This is a similar hot issue in academia right now. The ability to generate content in papers via llm is much easier than the ability to thoughtfully review them. There are now two tracks, at least in ICML that I saw, one for AI submitted papers and one for non AI submitted papers. And it works the same respectively for reviewers. However even for AI submitted papers, you cannot have only AI review it. Of course it needs human analysis, but still its tricky what you are going to get. And they are reviewing whether anonymity can still stand or if tying your credibilty to the review process is now necessary.

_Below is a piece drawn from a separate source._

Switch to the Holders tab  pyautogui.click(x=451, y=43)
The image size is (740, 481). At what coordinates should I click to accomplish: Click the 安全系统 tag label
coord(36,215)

As for open source PRs, I wonder if for trust's sake you would need to self identify the use of AI in your response (All AI, some AI, no AI). And there would need to be some sort of AI detection algorithm flag your response as % AI. I wonder if this would force people to at least translate the LLM responses to their own words. It would for sure stop the issue of someone's WhatsApp 24/7 claw bot cranking out PR slop. Maybe this can lessen the reviewers burden. That being said, more thought is needed to distinguish helpful LLM use that enhances the objective vs unhelpful slop that places burden on the reviewer.
For instance I copy pasted the above to gemini and it produced an excellent condensing of my thoughts, "It is now 10x easier to generate a "plausible" paper or Pull Request (PR) than it is to verify its correctness."